E com isto se compraz o igualitarismo, adversário irredutível da diferenciação e hierarquização entre espírito e matéria, atividade intelectual e trabalho manual; o igualitarismo que, odiando as desigualdades mais justas e harmônicas, se opõe a tudo quanto é peculiar, característico, orgânico. E que anseia por um mundo trivial, sem nada de típico nem de expressivo, no qual se liquefaçam e desapareçam todos os matizes de classe, de função, de lugar ou de idade.

A sabedoria de todas as gerações que precederam ao surgir deste espantoso erro preconizava o contrário.

Aqui está, por exemplo, uma sala de estudos da Universidade de Paris, na Idade Média. Os alunos realizam uma discussão escolástica sob a direção do mestre. Toda a seriedade e a nobreza da atividade intelectual aí se encontram afirmadas com admirável riqueza de expressão. Tudo ajuda mestre e alunos a se concentrarem, a se compenetrarem de sua elevada missão, a alçar o espírito para as mais nobres regiões do pensamento.

A luz entra fartamente, mas os vitrais isolam o ambiente das distrações do mundo externo. Os alunos, colocados face a face, têm toda a facilidade para se verem e para discutirem entre si. Os bancos em que se assentam têm a dignidade e a solenidade das estalas de um Cabido. O traje característico da Universidade lhes torna mais fácil tomar uma atitude interior digna e compenetrada. A nobreza da função de ensinar está esplendidamente expressa na cátedra, que é um verdadeiro trono. Os bedéis estão a serviço do mestre e dos alunos, e concorrem para manter a disciplina. Seu traje e sua atitude fazem deles, não simples vigilantes, mas funcionários quase tão solenes quanto se fossem magistrados. As considerações de caráter religioso estão fortemente presentes. No púlpito em que se acha o livro consultado pelo mestre, há um grupo esculpido em madeira, representando a Anunciação. Nas maças carregadas pelos bedéis encontram-se, como era freqüente, relíquias. O ensino e a disciplina se voltam para o que há de mais estimulante nas atividades intelectuais, isto é, a fé. A este título, a sala contrasta com o ambiente glacialmente laico dos dois clichês anteriores.

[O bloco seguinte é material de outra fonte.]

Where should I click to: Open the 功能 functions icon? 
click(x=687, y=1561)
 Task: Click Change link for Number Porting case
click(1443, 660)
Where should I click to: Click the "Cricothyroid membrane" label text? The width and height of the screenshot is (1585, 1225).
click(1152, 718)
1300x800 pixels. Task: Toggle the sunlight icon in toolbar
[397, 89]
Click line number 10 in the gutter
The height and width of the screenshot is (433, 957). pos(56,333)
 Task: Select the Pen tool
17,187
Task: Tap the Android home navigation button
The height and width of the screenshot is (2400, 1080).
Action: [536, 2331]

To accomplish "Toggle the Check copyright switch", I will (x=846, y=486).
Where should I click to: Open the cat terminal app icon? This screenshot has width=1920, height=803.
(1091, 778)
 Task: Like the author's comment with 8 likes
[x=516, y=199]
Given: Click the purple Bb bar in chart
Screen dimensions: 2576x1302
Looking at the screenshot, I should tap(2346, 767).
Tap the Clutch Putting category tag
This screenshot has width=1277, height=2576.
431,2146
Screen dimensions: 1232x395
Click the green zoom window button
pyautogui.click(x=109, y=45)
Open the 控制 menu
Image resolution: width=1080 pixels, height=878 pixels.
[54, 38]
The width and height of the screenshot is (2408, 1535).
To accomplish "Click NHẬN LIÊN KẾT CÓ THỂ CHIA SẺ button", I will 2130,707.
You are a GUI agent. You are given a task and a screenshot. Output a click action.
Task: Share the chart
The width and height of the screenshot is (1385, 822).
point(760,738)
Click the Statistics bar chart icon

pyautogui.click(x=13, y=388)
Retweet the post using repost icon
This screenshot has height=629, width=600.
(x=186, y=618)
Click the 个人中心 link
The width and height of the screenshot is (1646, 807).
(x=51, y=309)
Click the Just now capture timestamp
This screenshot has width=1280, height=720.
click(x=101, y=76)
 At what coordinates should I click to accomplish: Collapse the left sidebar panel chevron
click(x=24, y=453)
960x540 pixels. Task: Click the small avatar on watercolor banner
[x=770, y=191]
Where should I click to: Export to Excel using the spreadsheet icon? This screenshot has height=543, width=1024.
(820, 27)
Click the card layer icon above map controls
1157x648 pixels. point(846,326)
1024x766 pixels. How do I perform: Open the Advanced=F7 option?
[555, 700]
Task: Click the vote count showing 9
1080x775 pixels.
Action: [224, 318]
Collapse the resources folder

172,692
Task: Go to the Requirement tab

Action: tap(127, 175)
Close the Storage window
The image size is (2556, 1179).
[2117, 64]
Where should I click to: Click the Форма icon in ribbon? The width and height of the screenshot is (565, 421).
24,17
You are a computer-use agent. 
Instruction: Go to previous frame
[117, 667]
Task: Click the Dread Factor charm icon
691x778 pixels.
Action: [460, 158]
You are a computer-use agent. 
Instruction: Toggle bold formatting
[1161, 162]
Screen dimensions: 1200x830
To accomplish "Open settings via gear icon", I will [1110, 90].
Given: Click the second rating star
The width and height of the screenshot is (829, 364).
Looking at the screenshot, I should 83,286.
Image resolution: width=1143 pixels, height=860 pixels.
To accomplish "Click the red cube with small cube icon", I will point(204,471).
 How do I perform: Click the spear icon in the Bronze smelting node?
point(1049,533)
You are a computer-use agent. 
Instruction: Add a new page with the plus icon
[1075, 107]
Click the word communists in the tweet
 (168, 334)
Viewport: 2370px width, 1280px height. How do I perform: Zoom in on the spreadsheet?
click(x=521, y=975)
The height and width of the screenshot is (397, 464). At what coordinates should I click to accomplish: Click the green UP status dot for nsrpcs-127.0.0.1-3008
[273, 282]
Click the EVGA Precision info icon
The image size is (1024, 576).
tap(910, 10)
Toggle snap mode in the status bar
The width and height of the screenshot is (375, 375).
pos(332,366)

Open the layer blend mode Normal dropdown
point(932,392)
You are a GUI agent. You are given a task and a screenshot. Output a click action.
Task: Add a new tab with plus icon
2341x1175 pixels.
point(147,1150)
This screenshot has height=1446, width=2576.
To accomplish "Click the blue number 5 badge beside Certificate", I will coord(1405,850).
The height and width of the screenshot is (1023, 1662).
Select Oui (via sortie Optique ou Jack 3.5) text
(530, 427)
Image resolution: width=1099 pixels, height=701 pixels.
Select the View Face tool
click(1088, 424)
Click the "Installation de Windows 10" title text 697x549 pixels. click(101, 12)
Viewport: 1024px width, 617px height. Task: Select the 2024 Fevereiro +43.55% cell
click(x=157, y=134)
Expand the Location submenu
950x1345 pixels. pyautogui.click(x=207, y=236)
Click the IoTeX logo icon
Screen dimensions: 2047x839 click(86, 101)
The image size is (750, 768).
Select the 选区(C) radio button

A sala medieval da Universidade de Paris contrasta com suas congêneres modernas porque está toda baseada no princípio de que o ambiente de um local deve condizer com as finalidades deste, atendendo assim ao que pede naturalmente o espírito humano. Nobre princípio das sociedades orgânicas, harmoniosamente hierárquicas, e sacrais, que a Revolução vai cada vez mais repudiando.